● **INSTRUCTIONS TO FOLLOW**
Continue the notebook code on sorting Walkway data by zipcode and census tract, starting right after its last line.

● **SELECTED TEXT**
## We sort the Walkway data by zipcode and census tract

In [1]:
import pandas as pd    
import geopandas as gpd
import datetime
from geopandas.tools import geocode
from shapely.geometry import Point
import numpy as np
import shapely
from shapely import speedups
speedups.enabled
import matplotlib 
from matplotlib import pyplot as plt
matplotlib.rcParams.update({'font.size': 20})

### Match and join zipcodes and tracts columns

In [2]:
# Loads zip code boundary data
zipcodes_url = 'https://opendata.arcgis.com/datasets/83fc2e72903343aabff6de8cb445b81c_2.geojson'
zipcodes_file = gpd.read_file(zipcodes_url)

Stored data
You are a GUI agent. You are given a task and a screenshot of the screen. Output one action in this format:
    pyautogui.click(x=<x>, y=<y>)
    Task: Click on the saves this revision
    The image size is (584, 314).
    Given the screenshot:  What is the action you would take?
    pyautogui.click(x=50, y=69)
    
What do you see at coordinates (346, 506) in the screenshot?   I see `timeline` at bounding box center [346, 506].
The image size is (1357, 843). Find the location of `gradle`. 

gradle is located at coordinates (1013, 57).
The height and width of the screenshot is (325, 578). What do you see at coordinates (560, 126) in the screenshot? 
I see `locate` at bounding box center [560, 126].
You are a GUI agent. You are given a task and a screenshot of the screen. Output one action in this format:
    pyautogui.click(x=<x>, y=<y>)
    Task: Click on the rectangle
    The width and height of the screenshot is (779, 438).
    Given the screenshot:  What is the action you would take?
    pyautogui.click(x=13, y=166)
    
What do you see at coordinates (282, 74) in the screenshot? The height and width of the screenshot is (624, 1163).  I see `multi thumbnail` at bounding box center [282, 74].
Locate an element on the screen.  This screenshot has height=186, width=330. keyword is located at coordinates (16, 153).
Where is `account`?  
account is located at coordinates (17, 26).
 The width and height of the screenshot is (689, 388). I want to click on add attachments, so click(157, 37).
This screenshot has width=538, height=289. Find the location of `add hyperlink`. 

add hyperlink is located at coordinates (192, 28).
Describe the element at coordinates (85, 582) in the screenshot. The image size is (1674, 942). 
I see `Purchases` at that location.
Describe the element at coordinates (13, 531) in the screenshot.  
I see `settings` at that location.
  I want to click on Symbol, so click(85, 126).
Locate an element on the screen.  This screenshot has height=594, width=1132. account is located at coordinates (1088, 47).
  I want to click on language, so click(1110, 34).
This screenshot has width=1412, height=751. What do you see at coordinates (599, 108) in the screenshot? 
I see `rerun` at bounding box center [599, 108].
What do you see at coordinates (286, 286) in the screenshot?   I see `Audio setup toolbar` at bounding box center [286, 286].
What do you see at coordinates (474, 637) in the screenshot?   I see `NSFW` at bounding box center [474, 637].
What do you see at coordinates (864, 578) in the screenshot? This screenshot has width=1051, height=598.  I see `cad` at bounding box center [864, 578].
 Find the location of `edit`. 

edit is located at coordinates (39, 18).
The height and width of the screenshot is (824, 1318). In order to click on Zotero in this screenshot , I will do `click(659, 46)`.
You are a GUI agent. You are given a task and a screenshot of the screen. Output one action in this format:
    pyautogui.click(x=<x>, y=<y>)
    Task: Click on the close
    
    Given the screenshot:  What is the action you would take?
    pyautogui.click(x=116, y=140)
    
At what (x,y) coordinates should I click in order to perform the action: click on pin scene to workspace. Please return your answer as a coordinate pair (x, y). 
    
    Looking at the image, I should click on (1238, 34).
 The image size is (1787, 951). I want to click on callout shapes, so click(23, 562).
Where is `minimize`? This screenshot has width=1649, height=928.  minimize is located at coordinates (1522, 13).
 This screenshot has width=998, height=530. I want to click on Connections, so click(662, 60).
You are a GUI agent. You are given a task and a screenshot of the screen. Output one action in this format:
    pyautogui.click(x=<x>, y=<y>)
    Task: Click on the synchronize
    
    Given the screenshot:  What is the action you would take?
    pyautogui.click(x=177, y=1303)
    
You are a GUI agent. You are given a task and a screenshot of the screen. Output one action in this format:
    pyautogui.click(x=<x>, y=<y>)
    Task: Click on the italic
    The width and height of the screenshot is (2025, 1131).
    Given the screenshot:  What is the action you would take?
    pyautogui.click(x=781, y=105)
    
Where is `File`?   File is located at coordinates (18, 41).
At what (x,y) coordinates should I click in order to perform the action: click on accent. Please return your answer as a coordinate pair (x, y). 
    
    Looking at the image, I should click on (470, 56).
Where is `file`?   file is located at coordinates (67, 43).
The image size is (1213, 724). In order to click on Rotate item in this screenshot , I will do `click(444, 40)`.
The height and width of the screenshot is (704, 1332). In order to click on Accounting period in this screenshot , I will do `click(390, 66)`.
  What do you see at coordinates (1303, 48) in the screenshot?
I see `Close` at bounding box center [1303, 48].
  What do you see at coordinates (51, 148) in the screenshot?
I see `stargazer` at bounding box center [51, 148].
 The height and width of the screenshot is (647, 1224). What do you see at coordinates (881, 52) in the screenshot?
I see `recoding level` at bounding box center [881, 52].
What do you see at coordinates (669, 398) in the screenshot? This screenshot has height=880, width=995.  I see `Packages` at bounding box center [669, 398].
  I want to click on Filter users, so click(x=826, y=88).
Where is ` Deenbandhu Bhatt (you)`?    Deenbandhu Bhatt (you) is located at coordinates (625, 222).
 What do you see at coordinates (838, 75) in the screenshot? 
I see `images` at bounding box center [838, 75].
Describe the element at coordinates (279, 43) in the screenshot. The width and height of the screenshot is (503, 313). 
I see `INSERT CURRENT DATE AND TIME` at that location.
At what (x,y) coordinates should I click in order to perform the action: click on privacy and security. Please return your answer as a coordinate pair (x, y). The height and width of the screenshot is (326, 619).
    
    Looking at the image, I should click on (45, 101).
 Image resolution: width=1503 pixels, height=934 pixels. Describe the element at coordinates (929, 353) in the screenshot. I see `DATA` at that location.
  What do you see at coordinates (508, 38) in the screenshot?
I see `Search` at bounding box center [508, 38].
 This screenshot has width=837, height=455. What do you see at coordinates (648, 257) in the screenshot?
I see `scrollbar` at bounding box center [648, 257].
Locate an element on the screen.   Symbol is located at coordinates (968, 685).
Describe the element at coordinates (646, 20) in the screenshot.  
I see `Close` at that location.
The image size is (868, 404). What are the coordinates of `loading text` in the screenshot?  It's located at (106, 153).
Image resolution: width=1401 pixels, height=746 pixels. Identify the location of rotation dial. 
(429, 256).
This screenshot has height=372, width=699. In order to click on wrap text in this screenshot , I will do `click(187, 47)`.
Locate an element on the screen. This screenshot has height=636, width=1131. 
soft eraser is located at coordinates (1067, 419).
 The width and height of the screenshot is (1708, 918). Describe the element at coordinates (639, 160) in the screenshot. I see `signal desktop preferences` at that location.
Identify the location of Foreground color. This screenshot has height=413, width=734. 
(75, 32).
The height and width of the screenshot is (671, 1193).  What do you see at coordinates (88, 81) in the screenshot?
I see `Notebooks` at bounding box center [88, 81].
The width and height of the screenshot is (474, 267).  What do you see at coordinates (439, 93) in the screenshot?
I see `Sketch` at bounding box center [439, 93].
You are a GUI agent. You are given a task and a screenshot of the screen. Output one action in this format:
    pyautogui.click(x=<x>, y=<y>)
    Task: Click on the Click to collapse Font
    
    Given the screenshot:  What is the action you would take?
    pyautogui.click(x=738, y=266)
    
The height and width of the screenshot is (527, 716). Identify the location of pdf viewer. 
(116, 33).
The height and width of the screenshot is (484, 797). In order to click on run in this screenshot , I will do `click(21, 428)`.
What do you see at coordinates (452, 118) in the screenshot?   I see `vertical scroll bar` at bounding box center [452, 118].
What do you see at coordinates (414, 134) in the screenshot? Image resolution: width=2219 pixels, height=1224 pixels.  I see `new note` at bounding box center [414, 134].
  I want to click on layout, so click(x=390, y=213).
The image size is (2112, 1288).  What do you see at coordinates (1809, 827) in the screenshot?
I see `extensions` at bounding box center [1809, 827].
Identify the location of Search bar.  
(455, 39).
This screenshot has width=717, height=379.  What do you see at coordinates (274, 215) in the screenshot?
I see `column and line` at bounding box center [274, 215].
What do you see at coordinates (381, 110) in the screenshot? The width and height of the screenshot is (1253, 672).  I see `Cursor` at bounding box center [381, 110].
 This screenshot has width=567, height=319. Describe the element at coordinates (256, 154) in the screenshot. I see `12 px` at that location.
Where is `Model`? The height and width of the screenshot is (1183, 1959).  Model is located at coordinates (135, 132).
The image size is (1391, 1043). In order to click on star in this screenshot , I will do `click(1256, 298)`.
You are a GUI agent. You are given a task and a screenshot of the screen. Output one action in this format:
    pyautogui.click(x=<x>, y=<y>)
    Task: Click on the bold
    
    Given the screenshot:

● **OUTPUT BELOW**
In [7]:
# Creates a dataframe "zips" of zip codes, and areas, and geometries associated to the zipcodes
zip_cols = ['ZIPCODE', 'SHAPE_Area', 'geometry']
zips = zipcodes_file.loc[:,zip_cols]
zips['ZIPCODE'] = zips['ZIPCODE'].astype(int)
zips.sort_values(by='ZIPCODE', inplace=True)
zips.set_index(np.arange(0,len(zips),1), inplace=True)
zips.index.name = 'ID'

In [8]:
zips.head()

Unnamed: 0_level_0,ZIPCODE,SHAPE_Area,geometry
ID,Unnamed: 1_level_1,Unnamed: 2_level_1,Unnamed: 3_level_1
0,98001,532425500.0,"POLYGON ((-122.22992 47.35377, -122.22992 47.3..."
1,98002,205568800.0,"POLYGON ((-122.22921 47.35375, -122.22921 47.3..."
2,98003,317076900.0,"POLYGON ((-122.30960 47.35795, -122.31323 47.3..."
3,98004,201450100.0,"MULTIPOLYGON (((-122.21458 47.65298, -122.2147..."
4,98005,211364100.0,"POLYGON ((-122.15876 47.66065, -122.16408 47.6..."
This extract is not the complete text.